Get involved in the preparation of reading lists, whole-school reads, etc.
Set up reading displays (include teachers' favorites, your favorites, student recommendations)
Invite the Children's or YA librarian at your local public library to visit
Encourage students to get a library card
Set up online opportunities for book sharing
Remind students that your ebooks and audiobooks are always available
Maximize use of your library collection (long-term loans, liberal fine policies, etc.)
My library students will be creating their own "Celebrate Summer Reading" plan (see attached) and making a bookworm magnet out of a clothespin and pompom balls. The magnet will be used to hang their plan on their refrigerators at home. At the end of next week, our summer reading brochure will be sent home to families along with the reading plans and magnets. I'll be sending out an email with an embedded video introducing families to the program in the hopes of investing families in the importance of summer reading and ways to make it fun for their children (Wendy Gustavel, Rocky Hill)
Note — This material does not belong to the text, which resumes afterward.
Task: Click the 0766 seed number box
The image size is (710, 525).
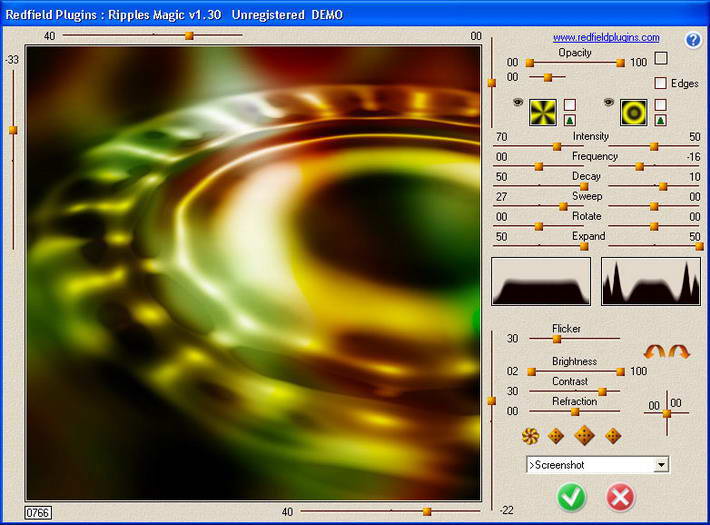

Give out homework passes, bookmarks, pencils
Recognize readers during morning announcements
Have a challenge between classes or grade levels, with a party for the winner
Set a Reading Hours goals for the entire school and have an ice cream party when the goal is reached
Have a celebration with popsicles, games, and bubbles. The students will gather in mixed grade groups to share their favorite summer reading memory. (Wendy Gustavel, Rocky Hill)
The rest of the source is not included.